§ SOURCE EXTRACT:
::::::

Relatives of Pearl Harbor victims want military to identify remains

Written By kolimtiga on Rabu, 26 Maret 2014 | 12.19

Bethany Glenn never met her grandfather, John C. England, a 20-year-old Navy ensign from Alhambra who perished in the Japanese attack on Pearl Harbor.

But 73 years after that day of infamy, Glenn has made it her mission to recover the remains of England, who rescued men in the battleship Oklahoma's radio room before he fell.

Glenn and the families of 20 other sailors killed at Pearl Harbor say their loved ones are buried as "unknowns" not far from where they died on Dec. 7, 1941. They want the military to exhume the remains and identify them through DNA testing so they can be brought home to be buried alongside their families.

A plot awaits England by his parents' graves in Colorado, Glenn said, noting that it had been purchased by her great-grandmother.

"She never gave up hope that someday they might find something of him," said Glenn, 45, who lives in Washington state near the Oregon border.

The Navy says it doesn't want to disturb the sanctity of the graves. But a bipartisan group of U.S. senators has taken up the families' cause.

The dispute grows out of the efforts of Ray Emory, a sleuthing 92-year-old Pearl Harbor survivor who learned what had happened to seamen buried after the attack that brought the United States into World War II.

::::::

§ REQUIRED ACTION 1: In the Pearl Harbor article, who bought the burial plot waiting for John C. England in Colorado?
§ REQUIRED ACTION 2: Continue the Pearl Harbor article from the end of its last sentence.
The listing has nothing to do with this.

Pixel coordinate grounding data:
::::::

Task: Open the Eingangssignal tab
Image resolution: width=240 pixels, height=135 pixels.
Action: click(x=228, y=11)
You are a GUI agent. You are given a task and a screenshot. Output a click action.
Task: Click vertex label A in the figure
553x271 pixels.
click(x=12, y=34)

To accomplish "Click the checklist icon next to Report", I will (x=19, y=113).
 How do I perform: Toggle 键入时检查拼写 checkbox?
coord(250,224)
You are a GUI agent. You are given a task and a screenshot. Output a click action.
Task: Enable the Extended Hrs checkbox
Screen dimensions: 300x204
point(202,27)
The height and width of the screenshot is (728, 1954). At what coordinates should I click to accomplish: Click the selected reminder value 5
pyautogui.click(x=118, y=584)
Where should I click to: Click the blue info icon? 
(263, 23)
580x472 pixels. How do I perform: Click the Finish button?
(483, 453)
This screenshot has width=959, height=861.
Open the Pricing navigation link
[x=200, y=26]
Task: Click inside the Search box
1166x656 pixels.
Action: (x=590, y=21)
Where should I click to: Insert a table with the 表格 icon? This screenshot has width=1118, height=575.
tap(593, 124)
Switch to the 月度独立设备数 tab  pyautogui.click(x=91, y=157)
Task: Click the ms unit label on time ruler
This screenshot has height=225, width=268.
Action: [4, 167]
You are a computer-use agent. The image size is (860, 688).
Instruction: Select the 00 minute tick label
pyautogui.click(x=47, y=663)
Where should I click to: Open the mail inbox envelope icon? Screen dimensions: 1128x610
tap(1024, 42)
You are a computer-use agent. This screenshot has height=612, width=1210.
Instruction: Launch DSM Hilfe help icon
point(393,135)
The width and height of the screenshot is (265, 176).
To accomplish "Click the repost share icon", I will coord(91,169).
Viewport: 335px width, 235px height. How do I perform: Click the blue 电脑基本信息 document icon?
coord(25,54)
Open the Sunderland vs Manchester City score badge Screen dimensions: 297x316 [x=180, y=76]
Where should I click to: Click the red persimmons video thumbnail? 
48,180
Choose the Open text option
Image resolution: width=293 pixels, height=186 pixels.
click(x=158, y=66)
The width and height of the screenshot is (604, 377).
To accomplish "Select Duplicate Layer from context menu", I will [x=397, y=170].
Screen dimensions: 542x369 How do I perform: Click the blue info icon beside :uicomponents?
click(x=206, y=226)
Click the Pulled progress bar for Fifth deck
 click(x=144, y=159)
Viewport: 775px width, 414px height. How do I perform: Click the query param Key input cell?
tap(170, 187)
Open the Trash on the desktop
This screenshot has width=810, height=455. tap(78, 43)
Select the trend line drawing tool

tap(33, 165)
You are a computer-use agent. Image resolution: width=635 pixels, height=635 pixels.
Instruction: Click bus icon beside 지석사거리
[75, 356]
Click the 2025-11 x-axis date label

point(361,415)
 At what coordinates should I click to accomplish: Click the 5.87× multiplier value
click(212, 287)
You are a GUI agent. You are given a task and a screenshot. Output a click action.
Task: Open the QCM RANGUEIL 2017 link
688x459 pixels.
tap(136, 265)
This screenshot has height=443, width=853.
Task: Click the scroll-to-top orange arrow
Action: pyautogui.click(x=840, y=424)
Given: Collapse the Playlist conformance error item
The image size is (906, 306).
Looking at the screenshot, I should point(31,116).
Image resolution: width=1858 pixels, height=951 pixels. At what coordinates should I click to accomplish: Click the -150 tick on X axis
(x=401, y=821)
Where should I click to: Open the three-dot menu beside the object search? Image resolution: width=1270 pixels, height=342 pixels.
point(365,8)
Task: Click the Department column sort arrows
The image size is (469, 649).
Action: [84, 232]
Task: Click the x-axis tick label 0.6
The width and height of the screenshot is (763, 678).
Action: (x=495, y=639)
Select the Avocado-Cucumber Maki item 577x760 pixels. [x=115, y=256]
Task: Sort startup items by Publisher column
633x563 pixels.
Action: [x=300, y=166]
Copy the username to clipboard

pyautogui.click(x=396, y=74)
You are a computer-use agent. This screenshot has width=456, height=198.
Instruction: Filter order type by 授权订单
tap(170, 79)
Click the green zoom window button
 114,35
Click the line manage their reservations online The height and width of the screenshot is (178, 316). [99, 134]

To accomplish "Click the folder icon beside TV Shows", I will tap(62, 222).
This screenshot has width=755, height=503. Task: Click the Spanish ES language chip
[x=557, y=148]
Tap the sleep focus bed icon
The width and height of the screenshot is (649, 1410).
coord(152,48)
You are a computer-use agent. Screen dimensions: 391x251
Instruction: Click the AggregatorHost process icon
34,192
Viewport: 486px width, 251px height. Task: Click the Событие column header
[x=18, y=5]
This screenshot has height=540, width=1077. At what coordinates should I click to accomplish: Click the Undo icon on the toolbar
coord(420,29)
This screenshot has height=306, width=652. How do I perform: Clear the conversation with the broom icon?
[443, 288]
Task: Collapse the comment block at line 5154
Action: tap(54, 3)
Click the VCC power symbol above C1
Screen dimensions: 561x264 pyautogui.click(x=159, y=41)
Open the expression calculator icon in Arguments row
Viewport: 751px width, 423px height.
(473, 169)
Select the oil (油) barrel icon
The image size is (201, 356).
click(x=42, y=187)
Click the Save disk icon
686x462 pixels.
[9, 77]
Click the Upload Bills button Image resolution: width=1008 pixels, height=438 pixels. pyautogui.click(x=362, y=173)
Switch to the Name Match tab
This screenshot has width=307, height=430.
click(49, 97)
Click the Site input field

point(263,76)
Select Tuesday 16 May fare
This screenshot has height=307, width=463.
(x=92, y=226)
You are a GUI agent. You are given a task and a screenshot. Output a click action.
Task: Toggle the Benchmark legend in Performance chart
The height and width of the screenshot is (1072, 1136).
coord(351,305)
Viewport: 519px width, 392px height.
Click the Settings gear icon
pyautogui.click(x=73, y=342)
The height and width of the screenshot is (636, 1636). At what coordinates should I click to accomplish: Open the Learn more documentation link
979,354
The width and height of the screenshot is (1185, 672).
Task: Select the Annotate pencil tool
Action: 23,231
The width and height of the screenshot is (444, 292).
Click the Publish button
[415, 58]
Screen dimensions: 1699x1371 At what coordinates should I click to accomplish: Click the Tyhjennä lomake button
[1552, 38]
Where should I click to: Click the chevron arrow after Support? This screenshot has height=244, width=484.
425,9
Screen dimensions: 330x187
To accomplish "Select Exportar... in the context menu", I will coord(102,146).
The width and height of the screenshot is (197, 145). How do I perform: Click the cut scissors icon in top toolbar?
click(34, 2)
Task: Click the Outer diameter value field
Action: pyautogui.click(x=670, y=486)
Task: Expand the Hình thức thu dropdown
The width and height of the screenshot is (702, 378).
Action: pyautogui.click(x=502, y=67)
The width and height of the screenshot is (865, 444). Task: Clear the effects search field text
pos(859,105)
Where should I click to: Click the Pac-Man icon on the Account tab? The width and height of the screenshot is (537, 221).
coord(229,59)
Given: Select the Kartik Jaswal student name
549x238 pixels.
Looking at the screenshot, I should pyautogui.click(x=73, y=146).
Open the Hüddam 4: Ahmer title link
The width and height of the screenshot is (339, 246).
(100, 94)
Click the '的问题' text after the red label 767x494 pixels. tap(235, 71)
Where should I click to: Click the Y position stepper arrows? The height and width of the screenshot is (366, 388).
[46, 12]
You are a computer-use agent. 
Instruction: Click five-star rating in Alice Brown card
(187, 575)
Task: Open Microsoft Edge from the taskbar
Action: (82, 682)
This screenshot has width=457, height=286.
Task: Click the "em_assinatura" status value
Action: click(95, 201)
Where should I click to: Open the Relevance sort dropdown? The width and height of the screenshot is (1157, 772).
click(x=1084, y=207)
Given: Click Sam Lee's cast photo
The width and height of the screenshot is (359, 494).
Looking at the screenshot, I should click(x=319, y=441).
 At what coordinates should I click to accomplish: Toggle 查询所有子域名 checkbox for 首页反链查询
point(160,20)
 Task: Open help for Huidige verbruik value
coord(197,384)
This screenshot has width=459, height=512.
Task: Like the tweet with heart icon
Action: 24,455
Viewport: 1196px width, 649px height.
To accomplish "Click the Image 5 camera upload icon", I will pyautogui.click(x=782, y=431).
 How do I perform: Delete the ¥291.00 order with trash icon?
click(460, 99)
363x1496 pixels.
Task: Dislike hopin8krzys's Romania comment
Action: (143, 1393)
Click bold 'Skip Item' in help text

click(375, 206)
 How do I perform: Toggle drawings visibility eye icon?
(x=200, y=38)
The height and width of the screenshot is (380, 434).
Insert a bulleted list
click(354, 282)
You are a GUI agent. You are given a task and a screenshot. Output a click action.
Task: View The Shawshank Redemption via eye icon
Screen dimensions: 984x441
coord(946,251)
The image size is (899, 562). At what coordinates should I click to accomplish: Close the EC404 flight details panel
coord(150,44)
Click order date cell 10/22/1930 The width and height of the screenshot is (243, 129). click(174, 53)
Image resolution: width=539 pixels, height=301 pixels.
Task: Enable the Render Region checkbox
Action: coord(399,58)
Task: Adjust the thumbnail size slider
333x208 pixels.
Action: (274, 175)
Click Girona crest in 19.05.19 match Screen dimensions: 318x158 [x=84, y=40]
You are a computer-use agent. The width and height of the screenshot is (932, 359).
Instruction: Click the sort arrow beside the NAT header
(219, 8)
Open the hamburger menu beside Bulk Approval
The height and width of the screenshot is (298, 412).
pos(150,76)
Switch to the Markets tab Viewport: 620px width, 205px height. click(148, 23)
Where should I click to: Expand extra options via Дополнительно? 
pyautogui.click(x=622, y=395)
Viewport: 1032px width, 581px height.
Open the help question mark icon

::::::

§ RESPONSE 1: Bethany Glenn's great-grandmother bought it.

§ RESPONSE 2:
Emory discovered that the remains of 27 sailors on the Oklahoma had been identified in 1949, through dental records, when they were being processed for burial in the National Memorial Cemetery of the Pacific, better known as the Punchbowl, in Hawaii.

But an anthropologist working with the military declined to sign off on the identification.

"They didn't have all the pieces of every person," said Lisa Ridge, an Indiana teacher working to recover the remains of her grandfather. She said the military at the time did not want to turn over partial remains. As a result, the remains were buried as unknowns in five caskets.

"They never told the families that these people had been identified," said Tom Gray, a Connecticut man seeking to recover the remains of his cousin. He said Edwin Hopkins, a 19-year-old fireman first class aboard the Oklahoma, "deserves better than a commingled grave marked 'unknown' 4,000 miles away from his family."

In 2003, Emory persuaded the military's Joint POW/MIA Accounting Command to exhume one casket. DNA tests identified five sailors and the remains were turned over to their families.

The families of 21 other sailors — one family could not be located — are now trying to persuade the military to do the same for their loved ones. At least seven of the sailors lived in California.

The Oklahoma, which capsized soon after it was hit by multiple torpedoes, suffered 429 deaths, second only to the battleship Arizona's 1,177. The Defense Department lists 388 of the Oklahoma crew members as unaccounted for.

Bob Valley, 81, of Escanaba, Mich., whose 19-year-old brother, Lowell, was killed aboard the Oklahoma, has worked to track down relatives of the 21.

Some families didn't want to be bothered. One family told him: "Leave him where he is. Don't disturb him," Valley said.

But most of the families are eager to recover the remains, even if they never knew their relative.

"I'd like to see him brought home," said Ken Schultz, 58, of the uncle he was named after, Kenneth Jayne. Jayne would be buried alongside family members in Patchogue on Long Island, where a VFW post bears the sailor's name.

Families said proper burials would help them achieve closure.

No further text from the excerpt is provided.